Elle souleva les nattes qui recouvraient le sol. Elle vit que de la terre battue recouvrait des solives faites de troncs de baliveaux. Si les ennemis ne pouvaient pas attaquer par-là, eux ne pourraient pas fuir non plus. Elle fit le tour de la pièce. Elle ne trouva aucune échappatoire.
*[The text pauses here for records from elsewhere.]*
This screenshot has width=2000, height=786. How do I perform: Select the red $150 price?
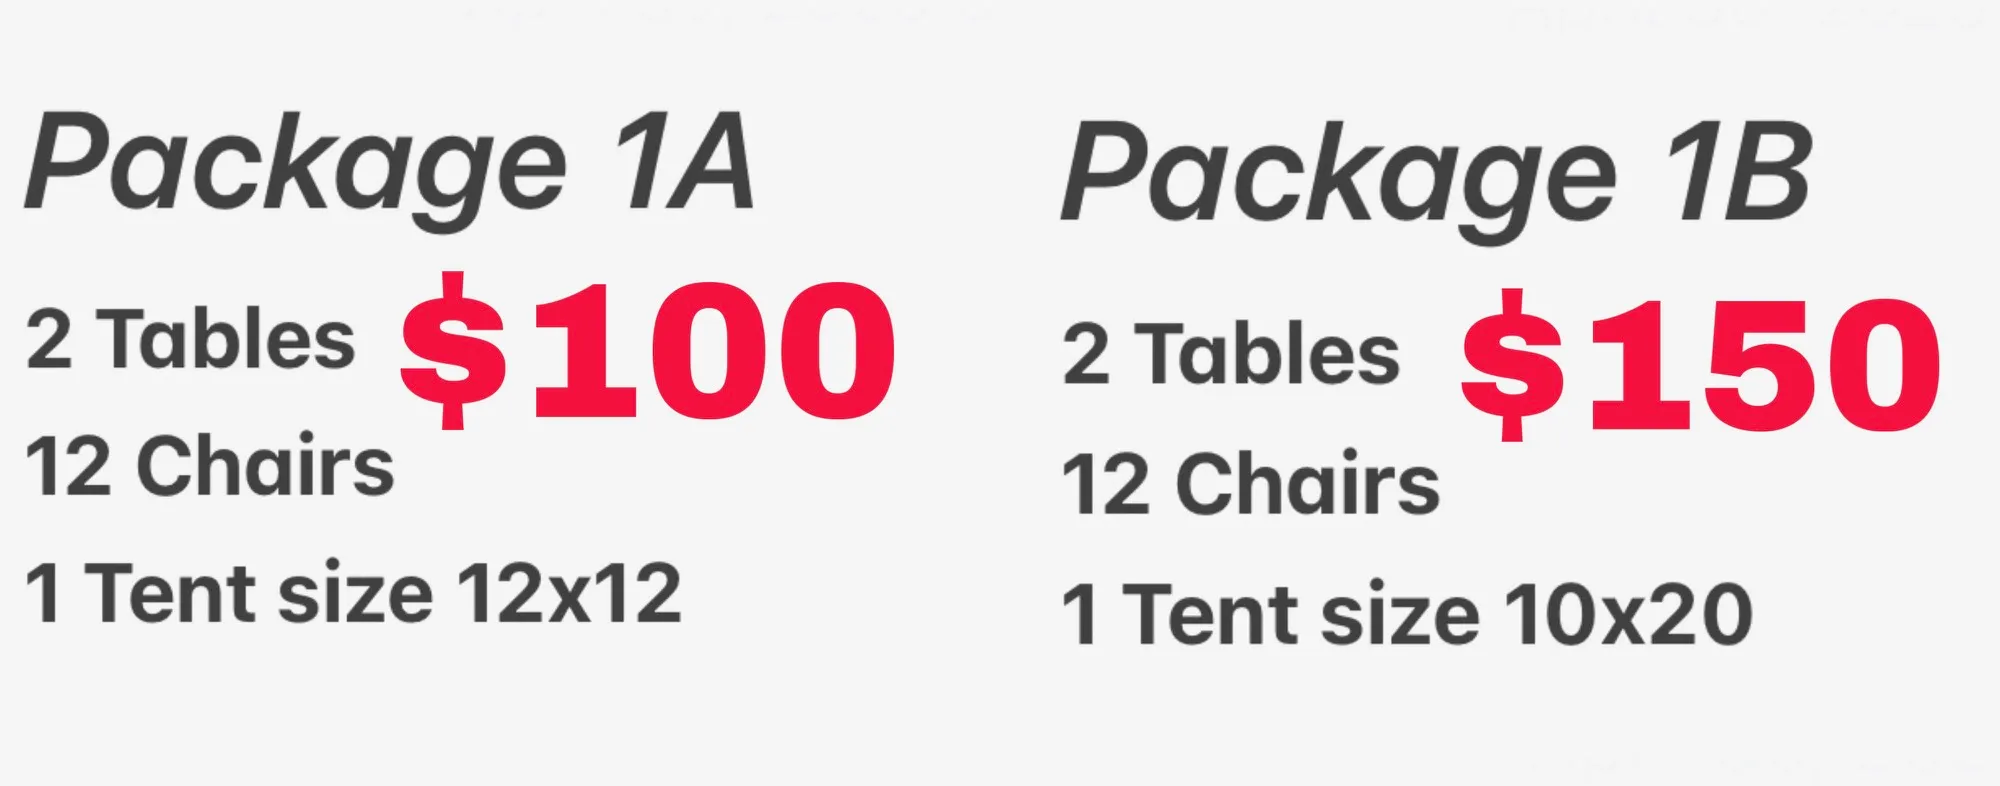point(1700,365)
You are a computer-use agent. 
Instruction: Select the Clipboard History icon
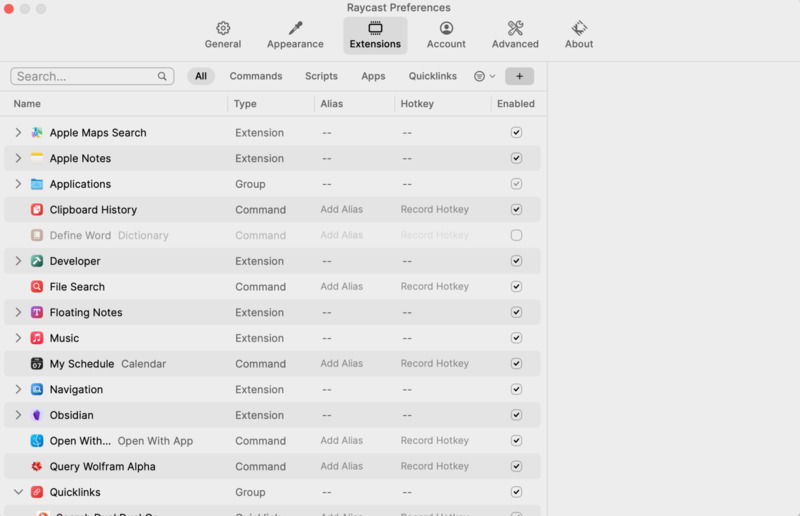coord(37,210)
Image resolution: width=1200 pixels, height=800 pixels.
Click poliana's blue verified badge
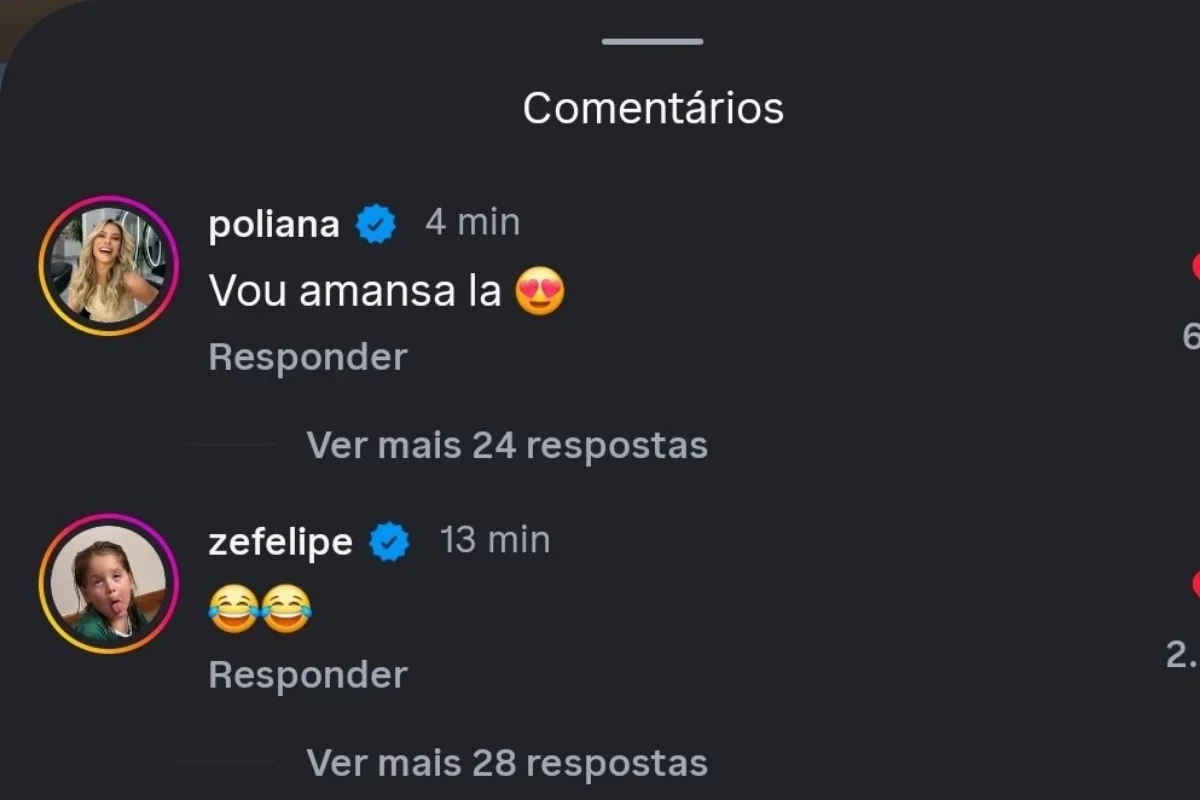(377, 224)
Il ne restait que la porte et la fenêtre, à moins de découper le mur. Après restait le problème de traverser l’espace découvert entre la hutte et le couvert. Riak jura entre ses dents. Ils s’étaient fait piéger. Restait à savoir si s’était par le crieur du sacré ou par un villageois qui les aurait vus…
   - Ils vont bientôt attaquer, dit Jirzérou, couchez-vous !
Un homme, qui était monté silencieusement, arracha le rideau de la porte et les lourdes sagaies jaillirent dans la pièce. Bemba s’était jetée en arrière. Jirzérou et Riak étaient déjà à terre. Le premier attaquant qui se présenta fut accueilli par un coup violent du gourdin qu’avait attrapé Bemba. Il s'effondra sur le sol. Un deuxième tenta de passer mais Jirzérou qui avait récupéré une des sagaies lui planta dans la poitrine. Il bascula en arrière tombant sur ceux qui tentaient de monter. Jirzérou, muni d’une autre lance, se précipita vers la porte pour la lancer. Riak lui fit un croc-en-jambe qui le fit s’étaler juste avant qu'une flèche ne siffle par la porte. Il fit un roulé-boulé sur le côté et remercia Riak d’un signe.
   - Il y a un seigneur en bas. Il a son arc, lui dit-elle.
C’est à ce moment-là que Mitaou se dressa sur son séant, les yeux encore tout embrumés de sommeil :
   - Qu’est-ce qui se passe ?
   - NE BOUGE PAS ! lui cria Bemba.
Riak se pencha en avant pour essayer de voir dehors. Elle n’eut que le temps de se reculer pour éviter une lance.
   - Détruisez le plancher, ordonna une voix en bas, on va les faire griller.
Immédiatement, des coups résonnèrent sous leurs pieds, ébranlant les troncs et faisant tomber la terre battue. Jirzérou attrapa une sagaie plantée dans un des murs et, courant vers la porte, la lança en criant :
   - QUE BÉNALKI VOUS MAUDISSE !
Riak, qui observait à travers une fente de la cloison, vit un des guerriers sauter en arrière pour éviter la lance et entendit les autres rigoler. Un d’eux répondit :
   - Elle nous bénit ! Votre capture va nous rapporter gros.
Tandis que les coups sous leurs pieds détruisaient le plancher, Riak vit des Treïbens faire des allers-retours avec des brassées de bois et de paille. Elle mit la main sur son pendentif toujours aussi chaud qui lui brûlait la poitrine. Elle ne voyait pas quoi faire. Elle lisait la même détresse dans les yeux des autres. Elle essaya de faire le vide en elle pour entendre Koubaye. En pleine journée, pouvait-elle y arriver ?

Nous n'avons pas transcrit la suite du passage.